Child maintenance enforcement - deductions from your benefits
Both parents are legally responsible for the financial costs of bringing up the children. If you split up, usually the parent who doesn't have day-to-day care of the children is responsible for paying maintenance.
If the Child Maintenance Service (CMS) arranged maintenance for you and you fall behind with your maintenance payments, you'll have to find a way of paying back the arrears. If you don't do this, the CMS could take enforcement action against you to try and make you pay back what you owe.
This page tells you what happens if you owe maintenance and the CMS wants to take money directly from your benefits to pay off the arrears.
Payment of arrears direct from benefits
If you owe maintenance, the CMS can take regular deductions from your benefits until the arrears are paid off. They don’t need to get a court order to allow them to do this. Deductions can also be made to recover any collection fees owed.
How much can be deducted
If you pay the flat rate of child maintenance, you’ll have to start paying back your arrears when your usual maintenance payments end.

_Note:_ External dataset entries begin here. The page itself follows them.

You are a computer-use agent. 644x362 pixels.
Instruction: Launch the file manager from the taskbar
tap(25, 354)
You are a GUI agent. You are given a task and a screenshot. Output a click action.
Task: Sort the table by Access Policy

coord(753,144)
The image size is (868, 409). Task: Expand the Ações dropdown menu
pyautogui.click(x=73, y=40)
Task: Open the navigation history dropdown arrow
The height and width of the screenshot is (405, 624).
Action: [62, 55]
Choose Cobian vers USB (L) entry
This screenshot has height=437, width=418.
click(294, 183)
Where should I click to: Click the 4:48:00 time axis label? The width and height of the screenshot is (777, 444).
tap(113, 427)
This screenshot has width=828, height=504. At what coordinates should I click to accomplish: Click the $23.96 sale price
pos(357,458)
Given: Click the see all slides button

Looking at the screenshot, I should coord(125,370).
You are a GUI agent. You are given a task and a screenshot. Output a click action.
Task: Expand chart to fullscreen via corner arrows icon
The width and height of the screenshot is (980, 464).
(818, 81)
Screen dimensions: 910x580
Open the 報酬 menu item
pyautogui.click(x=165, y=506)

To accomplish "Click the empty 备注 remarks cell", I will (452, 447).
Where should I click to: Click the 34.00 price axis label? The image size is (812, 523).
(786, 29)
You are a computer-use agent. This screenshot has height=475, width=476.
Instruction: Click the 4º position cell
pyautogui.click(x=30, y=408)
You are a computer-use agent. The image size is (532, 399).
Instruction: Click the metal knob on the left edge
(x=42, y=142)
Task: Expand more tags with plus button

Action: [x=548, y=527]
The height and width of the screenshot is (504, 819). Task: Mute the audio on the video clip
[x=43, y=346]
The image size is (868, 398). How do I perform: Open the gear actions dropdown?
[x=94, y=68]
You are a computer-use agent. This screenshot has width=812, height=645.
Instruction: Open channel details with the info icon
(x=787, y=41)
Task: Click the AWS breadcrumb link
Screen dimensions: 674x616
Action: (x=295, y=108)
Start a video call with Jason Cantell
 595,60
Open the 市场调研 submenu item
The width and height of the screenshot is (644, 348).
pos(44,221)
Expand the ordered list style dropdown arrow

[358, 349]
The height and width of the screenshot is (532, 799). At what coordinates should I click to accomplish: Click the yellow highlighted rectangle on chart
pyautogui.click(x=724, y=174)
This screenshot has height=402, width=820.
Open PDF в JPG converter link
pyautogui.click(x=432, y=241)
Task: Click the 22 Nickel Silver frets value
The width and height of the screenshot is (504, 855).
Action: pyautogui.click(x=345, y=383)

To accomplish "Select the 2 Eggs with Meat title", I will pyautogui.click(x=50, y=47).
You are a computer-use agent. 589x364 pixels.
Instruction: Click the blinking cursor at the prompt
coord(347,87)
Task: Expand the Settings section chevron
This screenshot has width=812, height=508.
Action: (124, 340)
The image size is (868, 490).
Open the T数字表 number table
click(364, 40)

This usually happens when your child turns 16 - or when they turn 20 if they’re in full-time education.
The CMS will deduct £8.40 a week from your benefits for your arrears. This is the same amount as the flat rate of child maintenance. It includes £7 that goes towards paying off your arrears and a collection fee of £1.40.
When deductions for arrears can't be taken from benefits
The CMS won't make deductions from your benefits towards paying off arrears if you pay maintenance at the nil rate. This could be for example because:
- you’re a child
- you're a prisoner
- you have a net income of less than £5 a week.
You don’t pay maintenance at the nil rate. The CMS can take deductions from your benefits.
How the deductions are made
The CMS will decide if a deduction from your benefits will be made. They then send a request to the Department for Work and Pensions (DWP) who will amend their payment system.
Reviews and appeals
If you disagree with a decision to take deductions from your benefits to pay for child maintenance arrears or you think the amount being taken is wrong, you can ask for the decision to be reviewed. This is called asking for a reconsideration.